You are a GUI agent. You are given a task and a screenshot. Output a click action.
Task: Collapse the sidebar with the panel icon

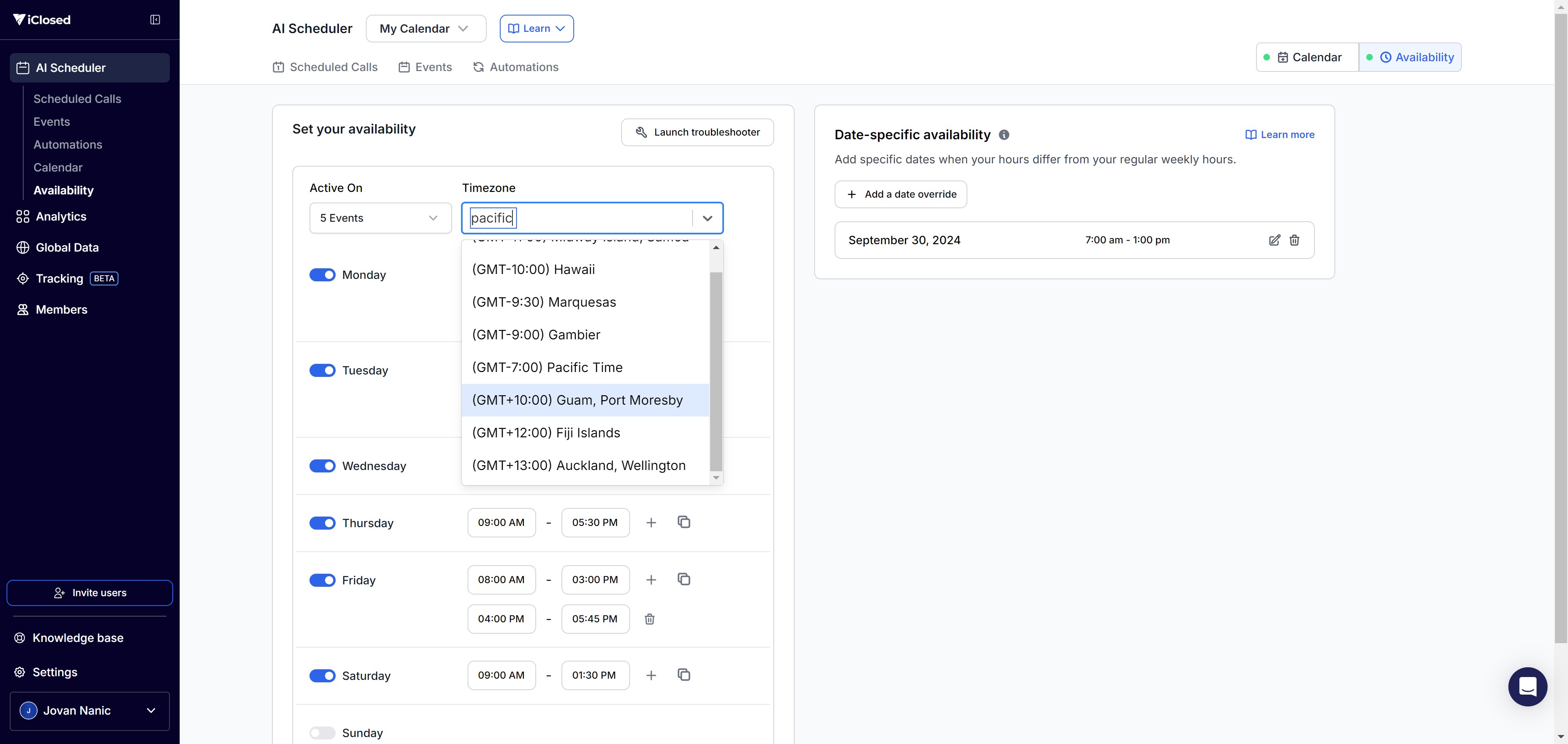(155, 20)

* * * * *

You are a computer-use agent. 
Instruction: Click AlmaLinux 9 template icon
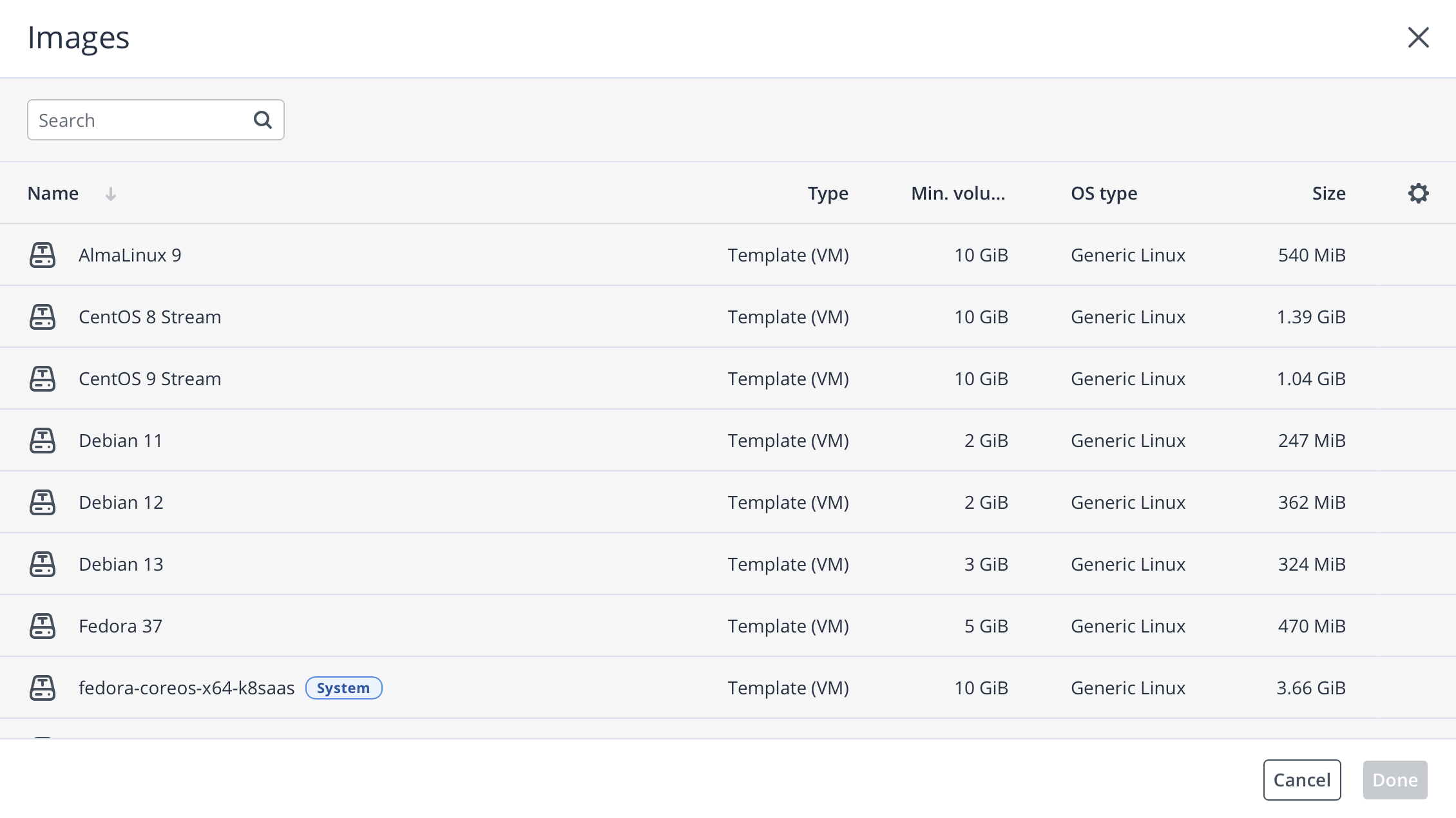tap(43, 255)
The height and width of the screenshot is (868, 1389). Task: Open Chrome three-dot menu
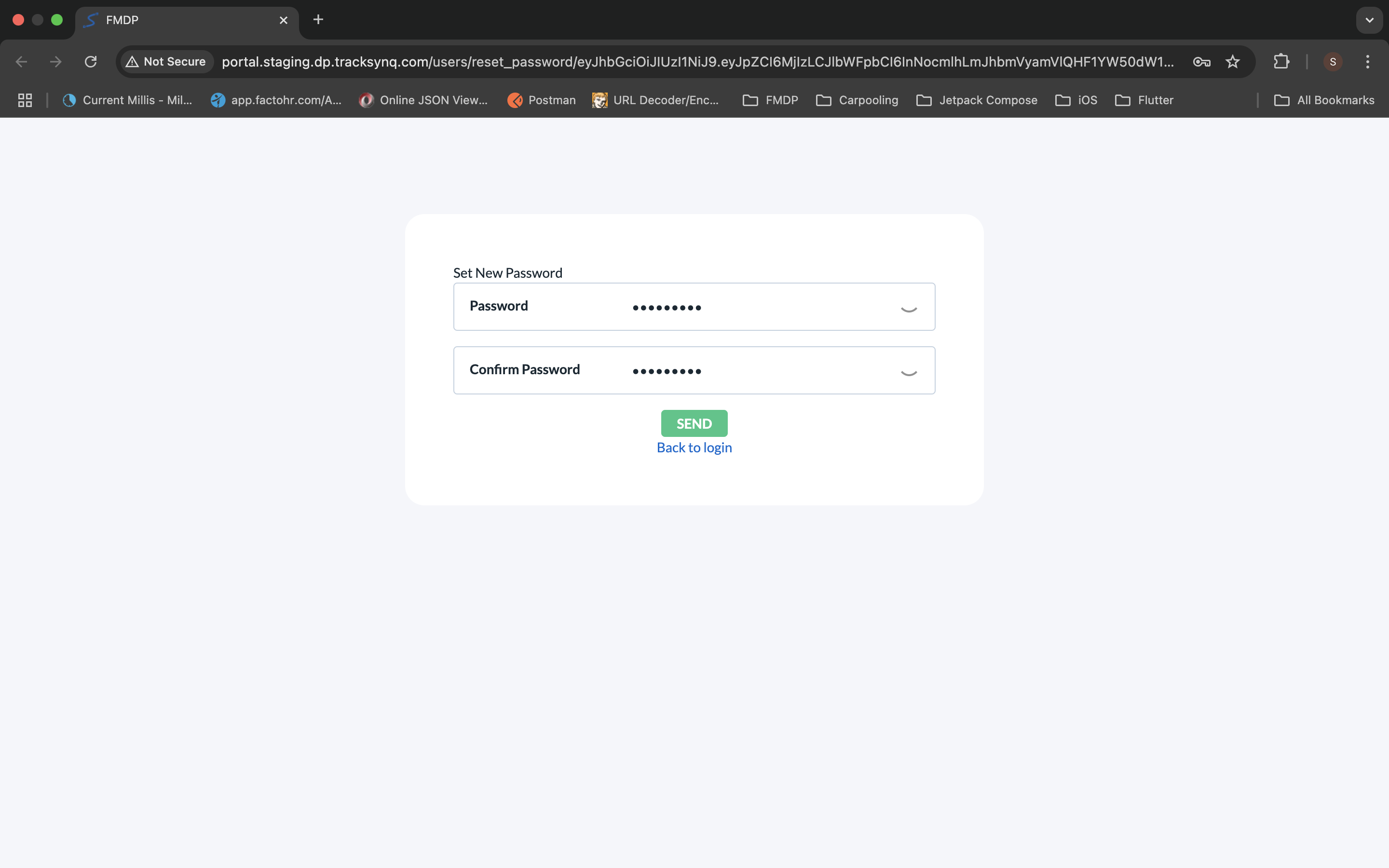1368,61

* * * * *

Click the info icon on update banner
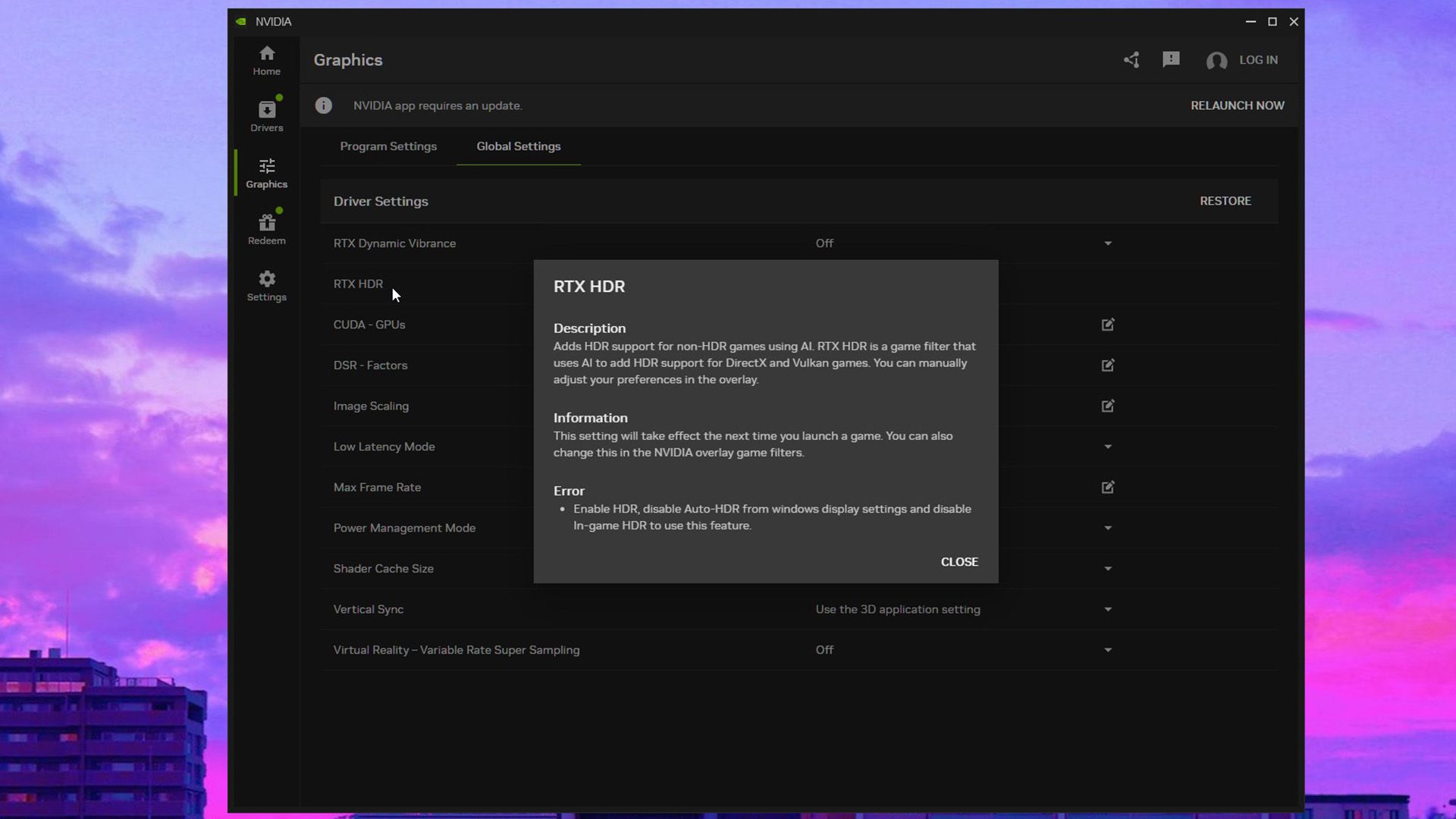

* * * * *

#### Exercise brief:
Using the entries above, return each line in which the word "agent" occurs.

#### Written answer:
You are a GUI agent. You are given a task and a screenshot. Output a click action.
You are a computer-use agent. 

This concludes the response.